Regarding the original issue of dropped prefixes compaction possibly being deferred until server restart - I now acknowledge this had nothing to do with our performance issues. When we finish migrating the data from the temp instance back to the main one, I will try to play around with our periodic DB snapshots to try to understand this fully. It is possible that the compactions indeed started right after dropping, but just took a VERY long time (~3 weeks) to finish, and hence when we restarted the server after 2 weeks it still had quite some work to do. I will post an update when I finish investigating this.

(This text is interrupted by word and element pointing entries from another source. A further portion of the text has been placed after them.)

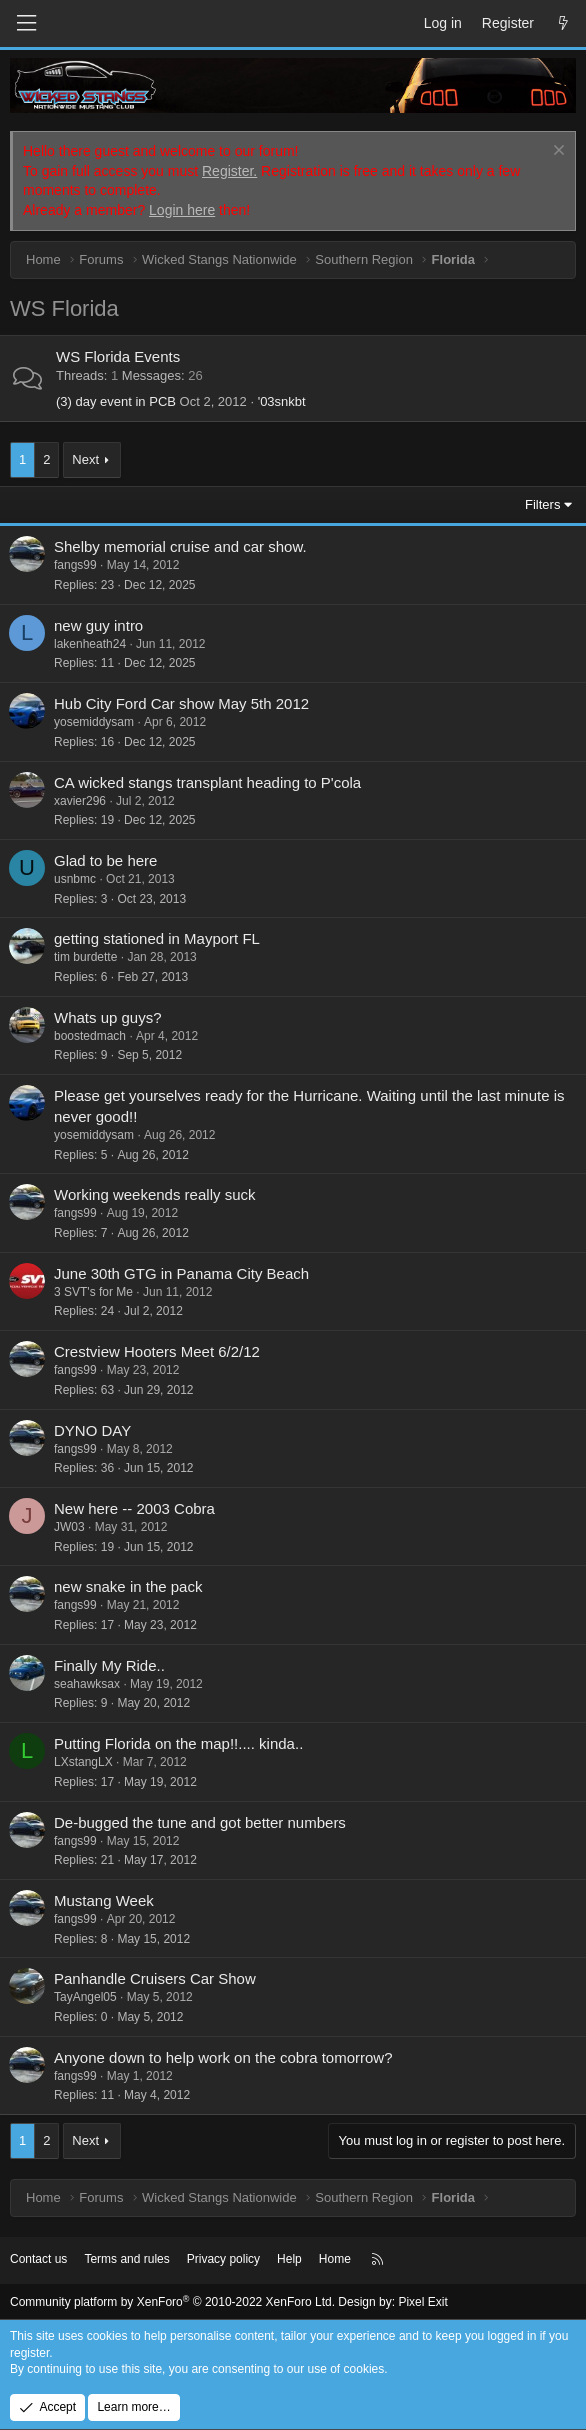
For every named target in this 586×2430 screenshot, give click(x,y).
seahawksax (87, 1684)
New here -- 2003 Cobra (134, 1508)
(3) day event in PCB (116, 401)
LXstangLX (83, 1762)
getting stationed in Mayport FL (157, 938)
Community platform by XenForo (172, 2302)
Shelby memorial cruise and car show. (180, 546)
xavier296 (80, 801)
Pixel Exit (422, 2302)
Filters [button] (542, 504)
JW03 (69, 1527)
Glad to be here (105, 860)
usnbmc (75, 879)
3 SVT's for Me (93, 1292)
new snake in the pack (128, 1586)
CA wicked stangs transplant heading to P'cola (207, 782)
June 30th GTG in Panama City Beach (181, 1273)
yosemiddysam (94, 722)
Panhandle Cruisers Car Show (155, 1978)
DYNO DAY (92, 1430)
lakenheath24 (90, 644)
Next (85, 459)
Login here (182, 210)
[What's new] (563, 24)
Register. (229, 171)
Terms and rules (126, 2259)
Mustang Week (104, 1900)
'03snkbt (282, 401)
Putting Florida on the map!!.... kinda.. (178, 1743)
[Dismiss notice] (556, 152)
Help (289, 2259)
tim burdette (85, 957)
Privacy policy (223, 2259)
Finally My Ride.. (109, 1665)
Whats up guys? (108, 1017)
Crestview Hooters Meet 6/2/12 (157, 1351)
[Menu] (26, 23)
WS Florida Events (118, 356)
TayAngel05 (85, 1997)
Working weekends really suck (154, 1194)
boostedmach (90, 1036)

It seems that on contrary to what's written here, the default cache size for MongoRocks is not 50% but actually slightly less than 30% of the machine RAM.

Thanks for noticing this, I made the change.

For an archiving oriented configuration (very large DB, constant insert-only writes, very rare reads), the default cache size of 30% RAM is far from optimal, and should probably be increased to 50-60%.

That is true, but only if you set cache_index_and_filter_blocks to true.

That is true, but only if you set 'cache_index_and_filter_blocks' to 'true'.

That's right :)

I also see you have optimize_filters_for_hits=true by default for MongoRocks, which makes perfect sense for the MongoDB use case

Unfortunately, I don't have a backup allowing me to investigate the issue further.
I also realized we did have a lot of junk collections which we dropped from the instance (we use application based partitions and some were created on junk timestamps), so it makes sense we erased 1821 collections/indexes.
I can't really test whether compacting them started straight away and simply didn't finish until the server restart, or whether those might have been deferred till the restart. But anyway, we now fully understand that all performance issues were completely unrelated to the prefix compactions, so I guess it doesn't really matter how long they take to finish.
Thanks very much @igorcanadi and @igorsol for you great help and responsiveness! We know we're sometimes testing MongoRocks to its extremes, and it's great to know you guys are there when we hit some unexpected behavior.